> _PROBLEM TO WORK ON_
Your response should be the complete listing, returned exactly as written.

- Opening Delimiter -

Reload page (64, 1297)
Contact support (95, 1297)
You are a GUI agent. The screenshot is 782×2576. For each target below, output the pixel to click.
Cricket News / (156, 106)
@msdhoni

- Closing Delimiter -

> _OUTPUT FOR THIS EXERCISE_
Reload page (64, 1297)
Contact support (95, 1297)
You are a GUI agent. The screenshot is 782×2576. For each target below, output the pixel to click.
Cricket News / (156, 106)
@msdhoni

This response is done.